Mariko Mori is known for her sculptures, videos, photographs, installations, digital images, and performance pieces. Her works usually include surrealistic and sci-fi pictures and gadgets. In her videos and performances, Mori appears disguised as a sexy cyborg, pop star, mermaid, or a futuristic goddess.
Mariko was born in 1967 in Tokyo, Japan. Her father was a technician and inventor, and her mother was a European art historian. She studied at the Bunka Fashion College in Tokyo and at the Chelsea College of Art and Design in London. Finally, she attended the independent study program at the Whitney Museum of Art in New York.
While studying at Bunka Fashion College in Tokyo in the late 1980s, Mori worked as a fashion model. She is known for her photographs and videos, which she presents in various forms and with traditional Japanese motifs. Her work often explores themes of spirituality and transcendence with the help of technology. In 2010, she founded the Faou Foundation, a non-profit arts organization based in New York City.
First works

Mori’s works are among the collections of the Museum of Modern Art in New York, the Los Angeles Museum of Art, the Art Institute of Chicago, and the Georges Pompidou Center in Paris. In her first photographs, Subway and Play with Me, both from 1994, she appears as a cybernetic heroine in the city of Tokyo. In Play with Me, Mariko is dressed in a plastic armor and a turquoise Barbie wig outside a Tokyo video game store. In this representation, she looks like a mix between a robotic doll and a samurai geisha.
In the Tea Ceremony III of 1995, Mori dressed as a Japanese office worker and served tea to the businessmen who walked by the street. In this performance, Mariko looks like an interplanetary geisha in a black office uniform and a silver cap with pointed martian ears. In the Empty Dream from 1995, Mariko is digitally inserted into a panoramic photograph of the Ocean Dome.

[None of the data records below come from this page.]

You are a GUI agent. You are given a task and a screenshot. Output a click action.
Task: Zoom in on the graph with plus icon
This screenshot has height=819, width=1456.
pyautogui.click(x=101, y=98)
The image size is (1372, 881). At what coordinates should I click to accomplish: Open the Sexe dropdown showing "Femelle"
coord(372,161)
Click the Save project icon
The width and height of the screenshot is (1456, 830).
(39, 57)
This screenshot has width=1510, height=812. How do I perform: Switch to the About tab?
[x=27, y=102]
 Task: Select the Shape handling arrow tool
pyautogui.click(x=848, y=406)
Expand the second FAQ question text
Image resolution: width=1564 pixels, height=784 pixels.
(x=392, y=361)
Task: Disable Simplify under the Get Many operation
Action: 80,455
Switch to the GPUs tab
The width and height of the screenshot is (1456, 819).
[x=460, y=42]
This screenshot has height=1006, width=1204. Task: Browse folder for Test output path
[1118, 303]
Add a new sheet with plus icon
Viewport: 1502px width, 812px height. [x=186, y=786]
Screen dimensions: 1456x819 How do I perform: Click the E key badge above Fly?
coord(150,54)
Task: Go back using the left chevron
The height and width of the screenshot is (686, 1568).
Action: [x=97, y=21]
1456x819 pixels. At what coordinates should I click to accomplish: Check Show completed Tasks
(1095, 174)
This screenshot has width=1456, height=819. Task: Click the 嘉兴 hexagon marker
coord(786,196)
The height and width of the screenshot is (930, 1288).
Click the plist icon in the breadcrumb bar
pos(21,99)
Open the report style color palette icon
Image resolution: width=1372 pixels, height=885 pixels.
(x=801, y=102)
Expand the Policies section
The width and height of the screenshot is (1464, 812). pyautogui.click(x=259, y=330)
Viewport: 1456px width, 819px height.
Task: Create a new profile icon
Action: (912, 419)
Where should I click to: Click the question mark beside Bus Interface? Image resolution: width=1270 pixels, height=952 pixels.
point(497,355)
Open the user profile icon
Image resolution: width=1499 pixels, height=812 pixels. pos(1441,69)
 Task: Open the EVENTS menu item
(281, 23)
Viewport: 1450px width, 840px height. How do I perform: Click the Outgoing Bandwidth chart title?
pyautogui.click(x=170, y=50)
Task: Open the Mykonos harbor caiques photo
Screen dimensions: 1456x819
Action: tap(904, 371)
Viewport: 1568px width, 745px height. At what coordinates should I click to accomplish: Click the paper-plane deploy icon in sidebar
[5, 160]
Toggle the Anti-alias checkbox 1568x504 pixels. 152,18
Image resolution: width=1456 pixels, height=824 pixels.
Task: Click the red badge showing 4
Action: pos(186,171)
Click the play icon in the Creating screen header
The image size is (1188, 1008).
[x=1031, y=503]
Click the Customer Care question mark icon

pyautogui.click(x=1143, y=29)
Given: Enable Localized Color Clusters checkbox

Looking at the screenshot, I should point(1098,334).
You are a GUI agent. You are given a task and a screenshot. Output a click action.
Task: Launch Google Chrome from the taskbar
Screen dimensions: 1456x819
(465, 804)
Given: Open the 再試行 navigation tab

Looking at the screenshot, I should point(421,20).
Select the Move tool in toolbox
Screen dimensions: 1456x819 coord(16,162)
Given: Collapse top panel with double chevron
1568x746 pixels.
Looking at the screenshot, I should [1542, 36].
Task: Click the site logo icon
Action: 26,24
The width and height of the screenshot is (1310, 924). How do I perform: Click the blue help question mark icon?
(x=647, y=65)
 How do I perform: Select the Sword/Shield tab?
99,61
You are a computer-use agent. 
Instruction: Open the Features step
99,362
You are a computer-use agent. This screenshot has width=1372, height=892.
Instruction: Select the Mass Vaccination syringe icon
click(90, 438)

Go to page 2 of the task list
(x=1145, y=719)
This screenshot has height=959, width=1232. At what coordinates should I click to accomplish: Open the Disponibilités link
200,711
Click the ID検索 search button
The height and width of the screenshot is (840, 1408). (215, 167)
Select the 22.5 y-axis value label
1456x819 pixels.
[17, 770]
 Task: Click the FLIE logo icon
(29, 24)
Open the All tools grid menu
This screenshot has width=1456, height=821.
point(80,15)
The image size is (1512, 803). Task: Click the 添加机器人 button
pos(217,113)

In this work, she appears as a brilliant futuristic mermaid posing among Japanese bathers on the artificial beach of Japan’s largest indoor theme park. This time she is transformed into a hybrid creature within a hybrid world, with a connection between the artist and her environment.
Costumes and digitalization

Miko no Inori / Shaman Girls Prayer from 1996 is a video that plays simultaneously on five small screens. In this video, you can see Mori characterized as an alien dressed completely in white. In the video, you can hear Mariko’s voice singing a ballad in her mother tongue as she spins and manipulates a glass balloon in her hands as if she were conjuring the future.
In Last Departure of 1996 Mariko appears as a digitized image in triplicate. In these images, she is dressed in futuristic clothes inside the modern Kansai Airport in Osaka. As in Miko No Inori, the three figures are holding a glass sphere in their hands. This work refers to the 1980 novel Somehow, Crystal by Yasuo Tanaka. The novel tells the story of fashion obsessed young women who patrol the streets of Tokyo’s Yamanote district.
In 1997’s Dream Temple, Mori abandons the style of using her own image and begins to photograph places with a certain futuristic spiritual aspect, where she seeks to facilitate the viewer’s own transcendental experience. Dream Temple is one of Mariko’s most sophisticated projects to date. The project was inspired by Horyuji Yumedono, a Buddhist temple that was once one of the mighty Seven Great Temples, in Ikaruga, Nara Prefecture, Japan. A site that many Japanese consider being a meditation site and dates back to 739 AD.
Art and science

In Wave UFO of 1999 art and science have come together in a creation that is simply fascinating. In this opportunity, Mariko generates a place for three spectators to enter and live a complete immersion experience. Participants enter an elegant biomorphic pod where they are equipped with brain wave electrodes capable of projecting images of their brain waves. The spectators’ brain waves are transmitted and projected on a screen. Mariko uses architectural engineering, neuroscience, and computer graphics to bring this experience to life. This way viewers can see their thoughts come alive in color and form.
Primal Rhythm of 2011 is a permanent installation in the Bay of Seven Lights, located on the island of Miyako in Okinawa, Japan. It consists of a four meter high Sun Pillar located on a rock jutting out of the bay. This pillar cast a ceremonial shadow across the bay every winter solstice. The Sun Pillar is accompanied by a Moon Stone, a sphere that changes color in response to the waves. At each year’s winter solstice, the shadow of the phallic pillar will reach the egg-shaped sphere evoking, as Mariko Mori said, “the sacred marriage of sun and moon”.